A origem da gangue, mas sem profundidade
Focado no grupo adolescente conhecido como Os Ratos – liderado por Mistle – o especial tenta explicar como aqueles jovens órfãos de guerra encontraram no crime uma forma de sobreviver a um continente devastado. A ideia é boa, especialmente pela relação direta dos personagens com o futuro de Ciri. Mas a execução parece apressada.

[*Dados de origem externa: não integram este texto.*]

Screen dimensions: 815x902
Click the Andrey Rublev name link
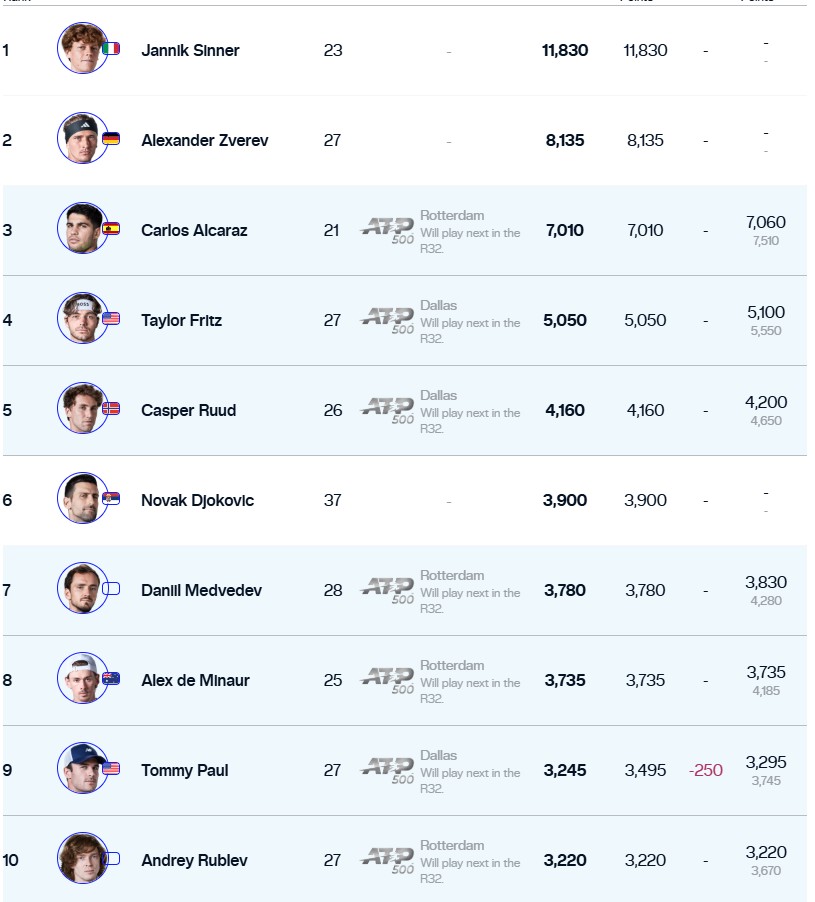194,860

A narrativa corre demais, os conflitos aparecem e desaparecem sem tempo de respiração e quase não há espaço para explorar a tragédia pessoal que molda cada um deles. Para um universo que sempre brilhou ao discutir trauma, poder e destino, “Os Ratos” soa diluído.
Dolph Lundgren entra e muda tudo
Eis a surpresa: a presença de Dolph Lundgren como um mercenário brutamontes que cruza o caminho da gangue. No papel, seria apenas um antagonista temporário – mas Lundgren entrega um desempenho inesperadamente carismático, amarrado em aquele misto de autoridade, humor acidental e presença física que só ele consegue equilibrar.
Quando ele está em cena, o especial ganha vida. De repente, há tensão real, imprevisibilidade e um toque de ironia que combina bem com o moralmente cinzento de The Witcher. É bizarro dizer que um derivado sobre adolescentes do Continente é salvo pelo eterno Ivan Drago – mas é exatamente isso que acontece.
Técnicamente competente, emocionalmente distante
A fotografia tem boas ideias, há cenários interessantes e um esforço genuíno para manter a estética sombria da série principal. Porém, sem um protagonista forte, o especial se apoia em flashes de ação e numa atmosfera rebelde que nem sempre convence.
“Os Ratos” funciona como ponte narrativa, mas não como experiência própria.